L’effetto immediato dei provvedimenti sottopone l’isola a sanzioni che penalizzano le persone e i paesi impegnati in determinati scambi con Cuba, limita l’assistenza estera degli Stati Uniti, vieta le esportazioni e le vendite della Difesa e impone determinati controlli sulle esportazioni di dual use items, ovvero prodotti con applicazioni sia civili che militari.

Una decisione che viene da lontano

La notizia, di per sé, non sorprenderebbe: Cuba era già stata etichettata come parte di una “Troika della tirannia” con Nicaragua e Venezuela. Ma nelle ore concitate che l’America sta vivendo nel momento della transizione, la vicenda diventa tutto tranne che semplice anche se la Casa Bianca fa sapere che la decisione nulla ha a che vedere con i fatti post-Capitol Hill.

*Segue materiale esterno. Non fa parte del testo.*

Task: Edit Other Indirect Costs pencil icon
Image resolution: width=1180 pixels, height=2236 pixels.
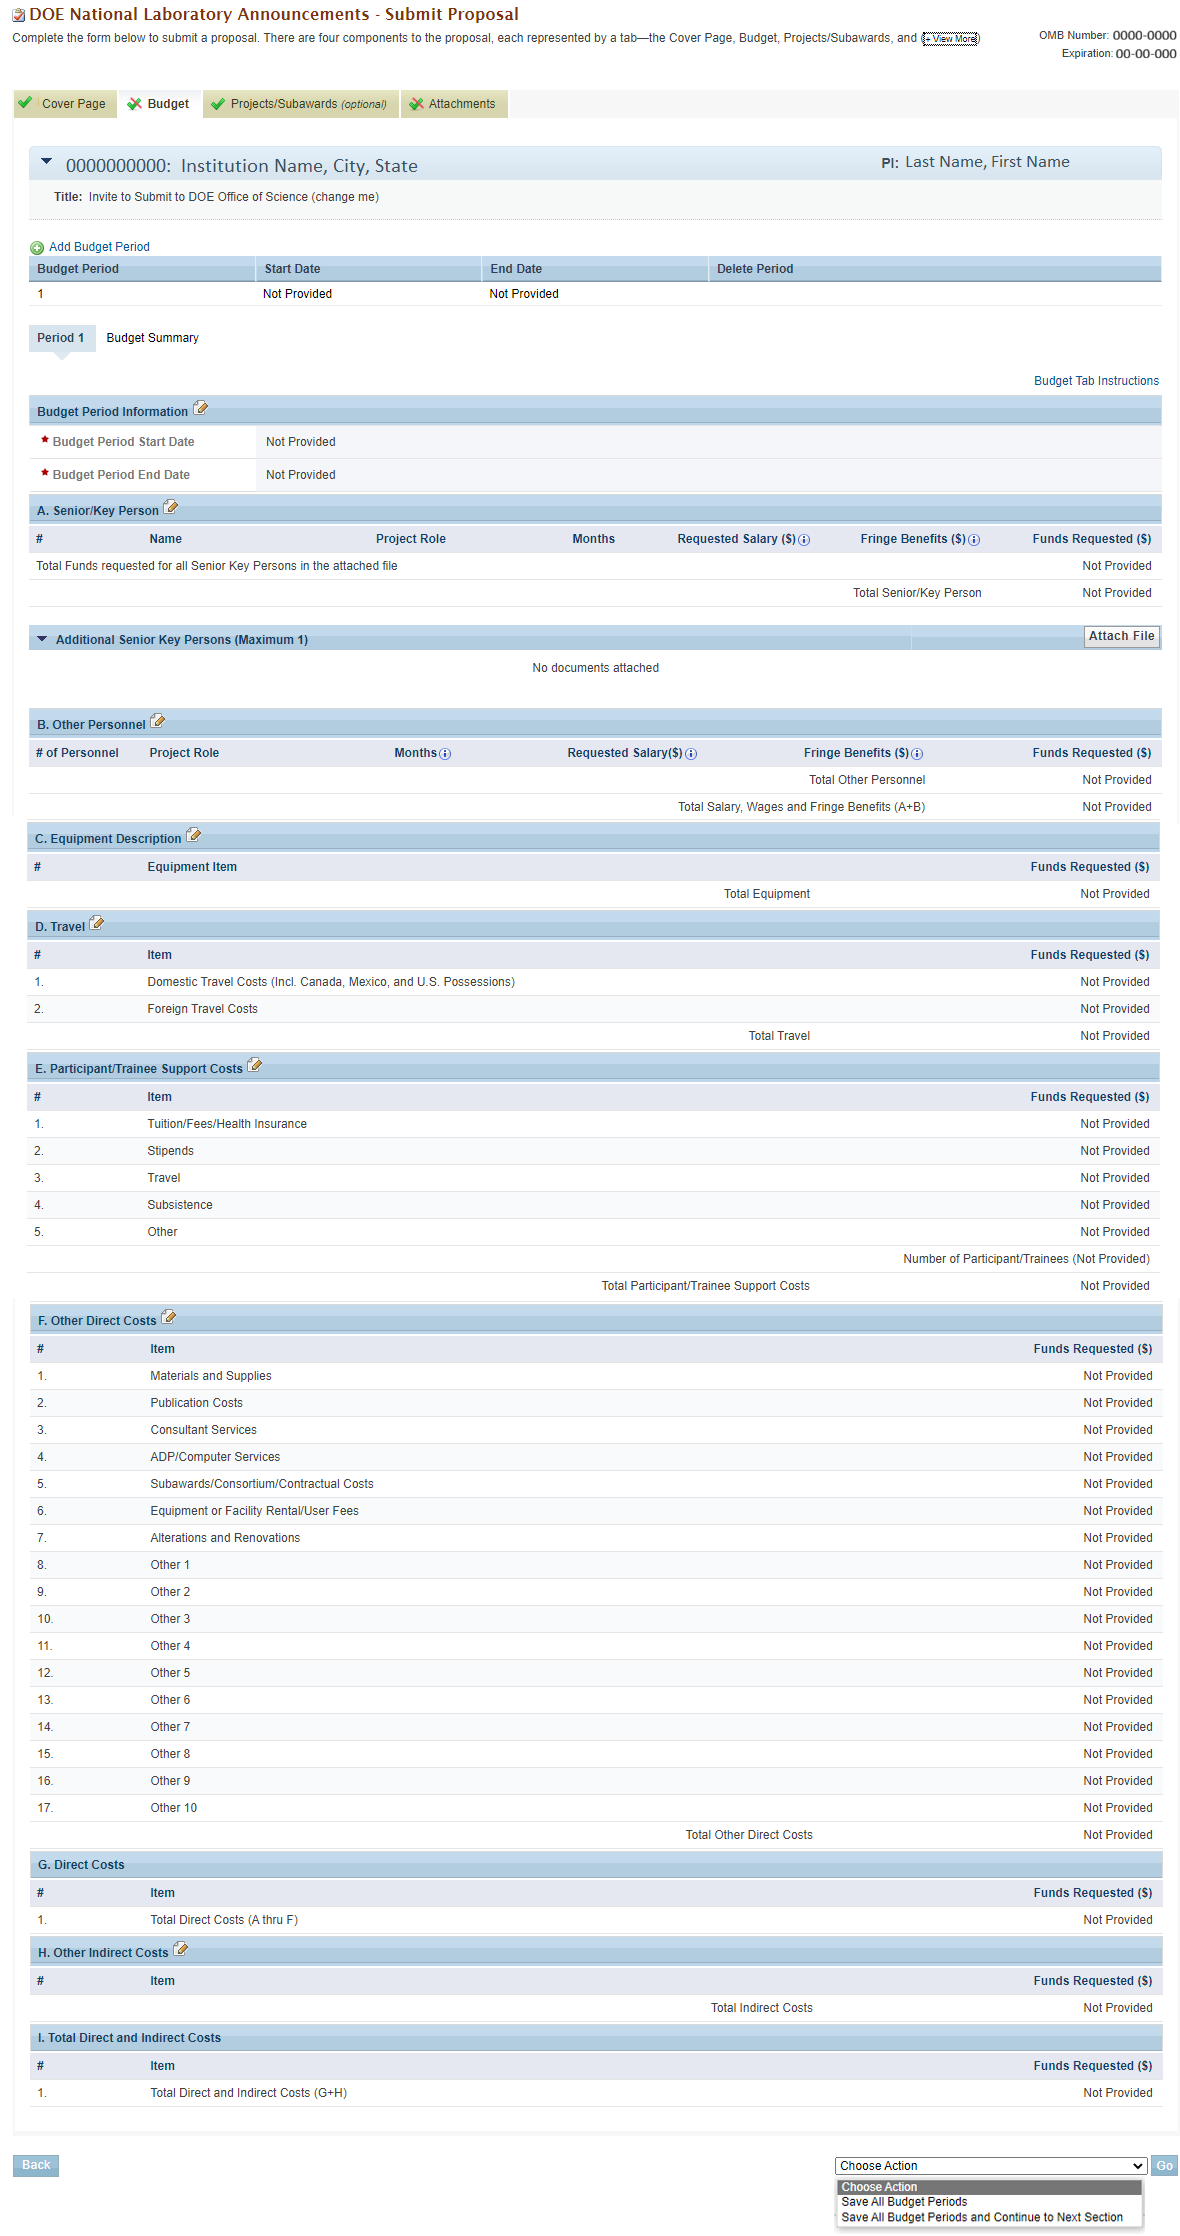Action: 181,1949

La mossa non è di certo un colpo di teatro e discende da una serie di azioni volte a restringere le aperture a Cuba in tema di viaggi e soprattutto movimenti di denaro. Nell’aprile 2019, ad esempio, erano già stati imposti dei limiti ai flussi di denaro e alle rimesse degli immigrati; a maggio, in tempi non sospetti dunque, l’amministrazione aveva segnalato che avrebbe potuto ripristinare la vecchia designazione di Cuba. Fu allora che i funzionari annunciarono che l’isola era tornata in un elenco separato di nazioni che non collaboravano pienamente con gli sforzi antiterrorismo degli Stati Uniti per il suo rifiuto di estradare i membri dell’Esercito di liberazione nazionale. È, invece, delle ultime settimane la decisione del Dipartimento di Stato di inserire il Banco Financiero International nella Cuba Restricted List, un elenco di enti che gli Stati Uniti sostengono abbiano legami con i servizi militari, di intelligence o di sicurezza cubani. Inutile dire che le autorità cubane hanno preso l’iniziativa come la prosecuzione dell’embargo con altri mezzi.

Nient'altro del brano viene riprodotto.